For Canadians, longer lifespans don't mean longer retirement

Canada’s greying population face problems that are forcing them into working longer than before

For Canadians, longer lifespans don't mean longer retirement

Advances in medicine, health, nutrition, and fitness have helped Canadians live longer, but a new report suggests that they aren’t prospering.

In The Aging Economy: Improving with Age, BMO Wealth Management has found that a longer life expectancy hasn’t translated into longer retirement for Canadian seniors. Canadian men can expect to live until age 79, while their female counterparts can expect to do so until they’re 83; on average, elderly Canadians live around 15 years in retirement regardless of how long they live.

While most Canadians enjoy good health and an active lifestyle during their initial years out of the workforce, declining health takes its toll at age 77 for the average senior, forcing them to rely more on healthcare services. That has made health problems/costs the most-cited concern of living a long life, with 51% of Canadians aged 55 or older who were polled naming it as a concern.

The study also uncovered other concerns. Forty-seven per cent feared for their financial security in retirement, while 40% were anxious about being a burden on their family. Less popular concerns were loneliness or a lack of purpose (20%); having nothing to leave their heirs (14%); and falling prey to abuse, neglect, or fraud (13%).

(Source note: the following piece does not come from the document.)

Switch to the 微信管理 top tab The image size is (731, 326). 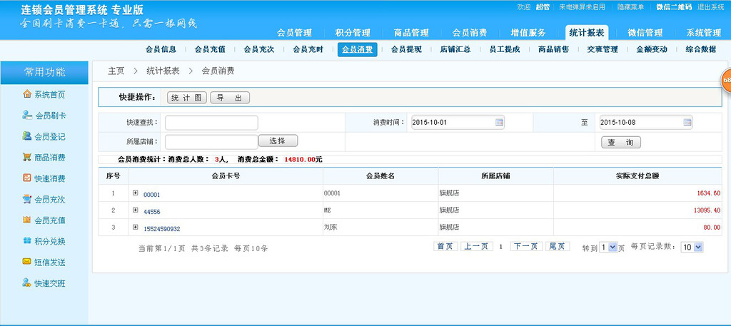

To address these concerns, more elderly Canadians are remaining in the workforce by exploring opportunities in the gig economy, as the BMO Wealth Institute found in a previous report.

The poll also found that spouses or partners differed in some ways over their financial goals. These included issues like when and how much to save for the future (22%), retirement goals or aspirations (20%), distributing personal assets/possessions (16%), and leaving an inheritance (13%).

As for retirement and investment, the question of maximizing income was the top cited issue (25%). That was followed by how long-term care needs could impact finances (23%), whether respondents would outlive their savings and investments (22%), and the possible diminution of one’s decision-making capacity with age (13%).

Looking at estate-planning issues, the survey found 33% of participants saying they want to help their adult children before they pass away. Twenty-eight per cent were concerned that their surviving spouse or partner may not be able to maintain the same standard of living when they die, while 15% wanted to know how they can maximize the value of their estate for heirs.

And delving into respondents’ views on philanthropy and what they want to be remembered for, the survey found nearly three-quarters (72%) were focused on values and life lessons they shared with family and friends. Nearly a quarter (24%) cited their charitable acts and donations, while another 21% referred to public service and community involvement.

“The accumulation of personal wealth was less commonly considered to be important from a legacy point of view,” the report said. “Only 11% cited personal possessions and financial assets, and family businesses were mentioned by just 10% of respondents.”